▸ Задания упражнения:
A. Ответьте по статье о судьбе интеллигенции:
(i) Какой роман В. Максимова в ней назван?
(ii) Куда везут Вадима Лашкова и вместе с кем?
(iii) В каком возрасте Вадим вдруг увидел себя со стороны?
B. Пожалуйста, напишите продолжение статьи о судьбе интеллигенции, начиная сразу после её последнего предложения.

▸ Фрагмент документа:
• • •

• Приглашаем посетить наш сайт
    Языков (yazykov.lit-info.ru)
  • Чжао Фэнцай: Оосмысление судьбы интеллигенции в творчестве М. Пришвина и В. Максимова

    Чжао Фэнцай

    Циндао (Китай) 

    ОСМЫСЛЕНИЕ СУДЬБЫ ИНТЕЛЛИГЕНЦИИ

    В ТВОРЧЕСТВЕ М. ПРИШВИНА И В. МАКСИМОВА

    Творческий путь М. Пришвина – это прежде всего поиски самого себя. В этих поисках он сумел преодолеть духовный кризис, который в определенной мере совпадал с идейными исканиями русской интеллигенции. Пришвинским героям ("Кащеева цепь", "Мирская чаша") были свойственны "жажда целостного миросозерцания, органическое слияние истины и добра" (Н. А. Бердяев), характерные для лучших представителей русской интеллигенции.

    В. Максимов, изображая широким планом в своем романе "Семь дней творения" судьбы новой, "советской” интеллигенции, акцентирует внимание на том, что только те люди, которые сумеют преодолеть себя: свою гордыню, обиду, злость, ропот, стремление мстить, желание изменить обстоятельства, а не свою душу, только те способны выйти из тяжких испытаний несломленными, чистыми духом, способными подняться над временем и судьбой. Среди них люди, обладающие твердой верой или те, кто идет к Истине, настойчиво ищет ее, такие как Вадим Лашков, отец Георгий, Валерьян Семенович Ткаченко, Владимир Анисимович Васьков.

    Рассказ о Вадиме Лашкове повествователь начинает с его мольбы-жалобы на тяжкую долю. Героя везут в психиатрическую лечебницу вместе с "буйным" больным.

    Вадим с детства был лишен родительской любви, "Почти всю сознательную жизнь окружали посторонние люди: посторонние друзья, посторонние приятельницы, затем посторонняя жена и ее посторонние родственники" (1, т. 4, с. 276). Он ощущал горькое одиночество, никто не интересовался им, не проявлял заинтересованности в нем. Он был при живых родственниках лишен корней, основа которых любовь и единение с близкими.

    Детдом, детприемники, детколонии сменялись работой в театре. И только в тридцатилетнем возрасте он, "пробужденный тяжким и сумеречным похмельем, вдруг увидел себя со стороны маленьким, затерянным и жалким существом, до которого никому, ну вовсе никому на свете нет дела. И он, сжавшись, как бывало в детдоме, под одеялом вкомок, заплакал, вернее, даже не заплакал, а заскулил, словно брошенный по ненадобности щенок" (1,т. 4, с. 277).

• • •

▸ Исходные материалы:
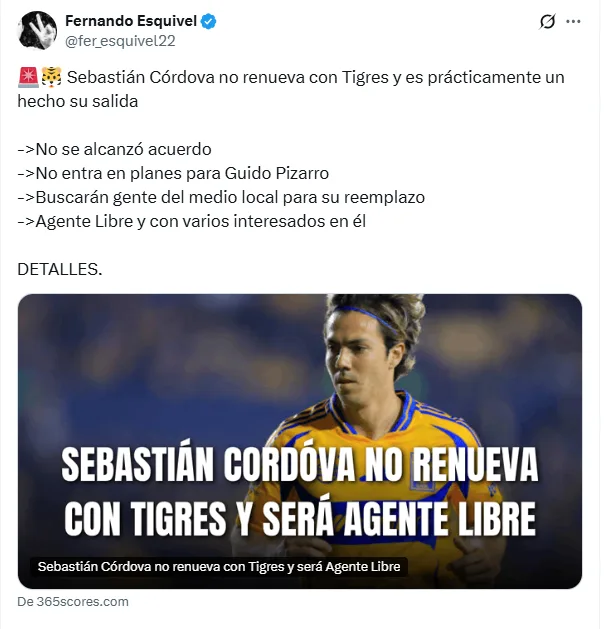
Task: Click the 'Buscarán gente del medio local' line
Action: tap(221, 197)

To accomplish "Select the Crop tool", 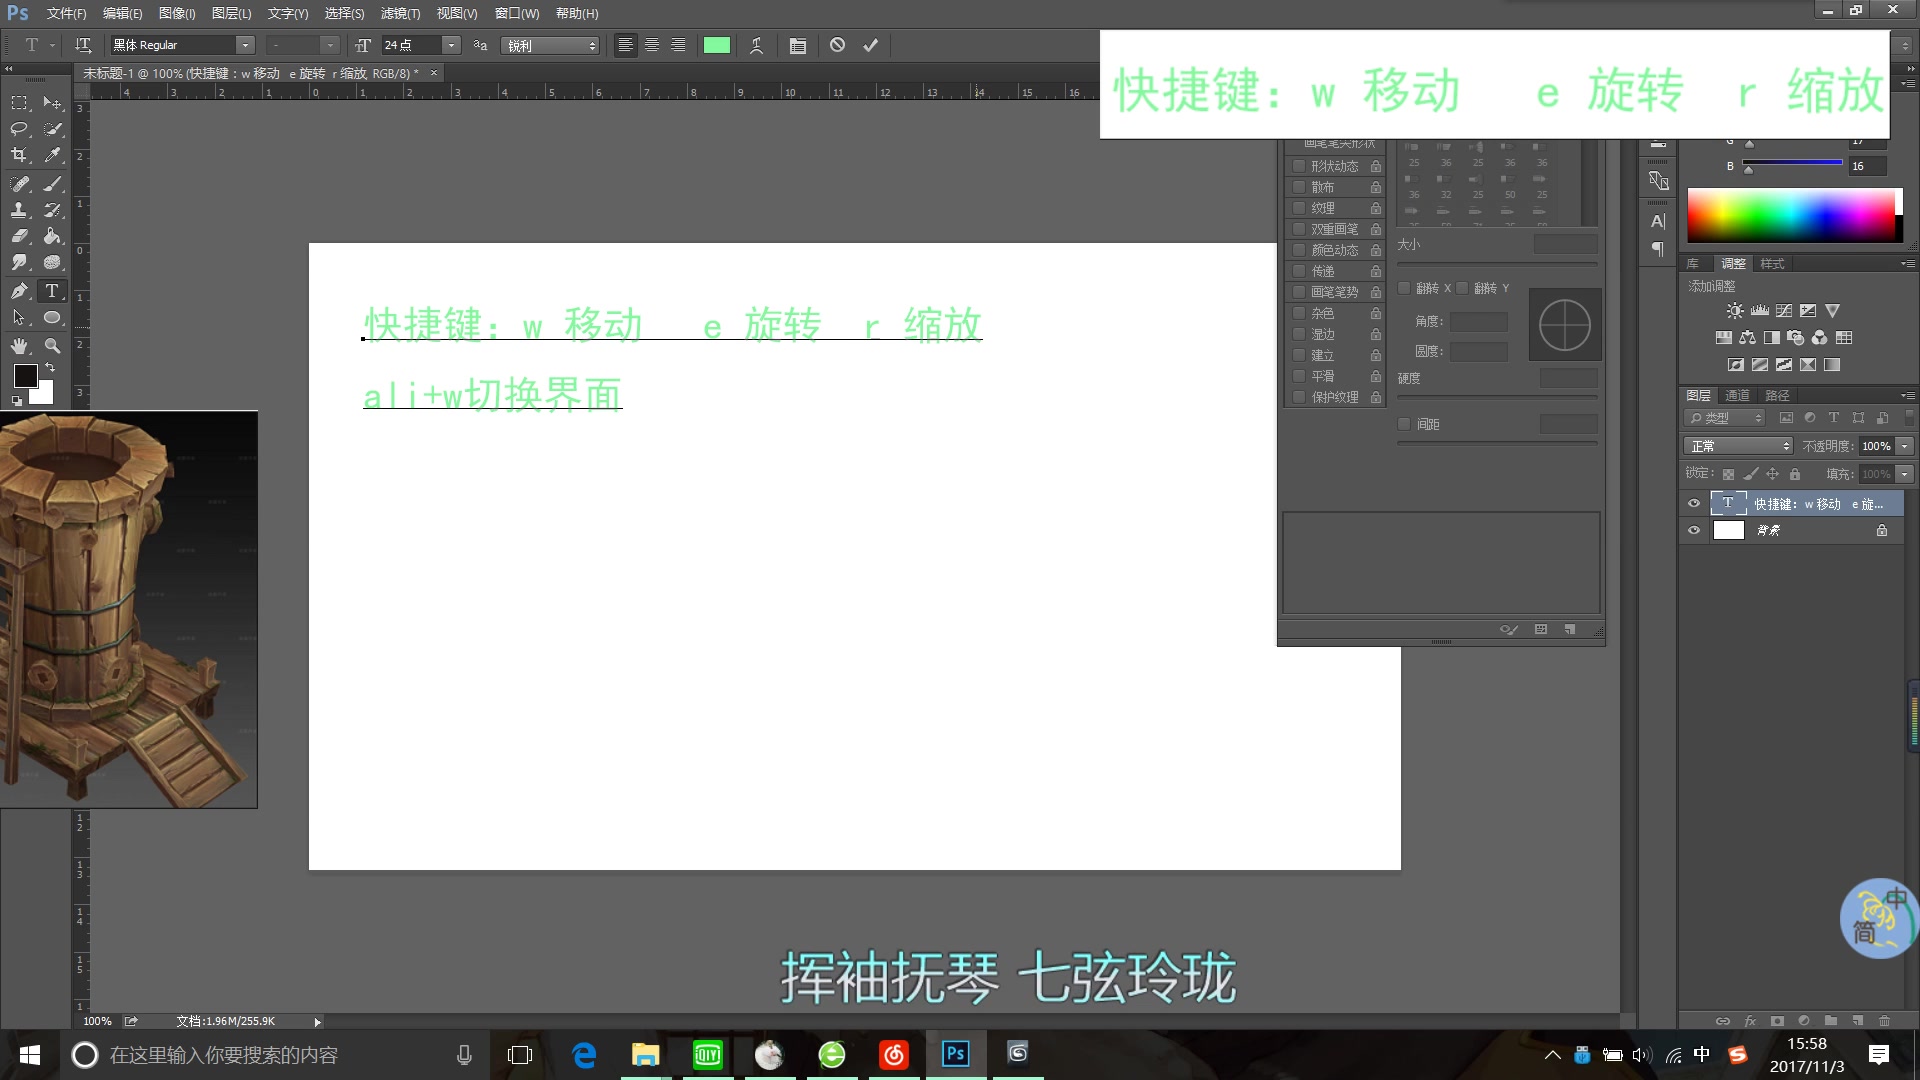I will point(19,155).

• • •

▸ Ответы к заданиям:
A.
(i) «Семь дней творения».
(ii) В психиатрическую лечебницу вместе с «буйным» больным.
(iii) В тридцатилетнем возрасте.

B.
    Это осознание страшного одиночества заставило его искать забытья, способа избавиться от душевной боли. Попытки уйти из жизни привели его в психиатрическую лечебницу, где герой переосмысливает всю свою жизнь, пытается найти причины своей неудачной карьеры, определить смысл своего существования на земле. Он чувствовал себя человеком, который всегда шел над страшной пропастью и, дойдя до середины, не может двинуться дальше, так нет ни сил, ни воли, ни отваги. Вадим ощущал безразличие к своему прошлому и будущему: "Для того, чтобы погибнуть, ему надо было только посмотреть вниз, то есть в себя. И он не выдержал этого соблазна", очутился на дне безысходности и тоски (1,т. 4, с. 278).

    Началось у Вадима раздвоение сознания тогда, когда в детстве он увидел ссору "клана Лашковых", когда ощутил, что "монолитное семейство" дало трещину. Отец Вадима – первенец Петра Лашкова, Виктор и его жена критикуют и высмеивают политику партии в колхозах, "неувязку в генеральной линии". В ответ Петр Лашков уверяет, что "его рука не дрогнет, когда надобность партии будет" в уничтожении "единокровного сына" (1, т. 4, с. 322). Зять Полынин становится на сторону Петра, Виктора защищает жена Петра – Мария. Мальчик понял, что существуют две правды, которая "правильнее" он может решить только пережив много испытаний, перевидав много горя.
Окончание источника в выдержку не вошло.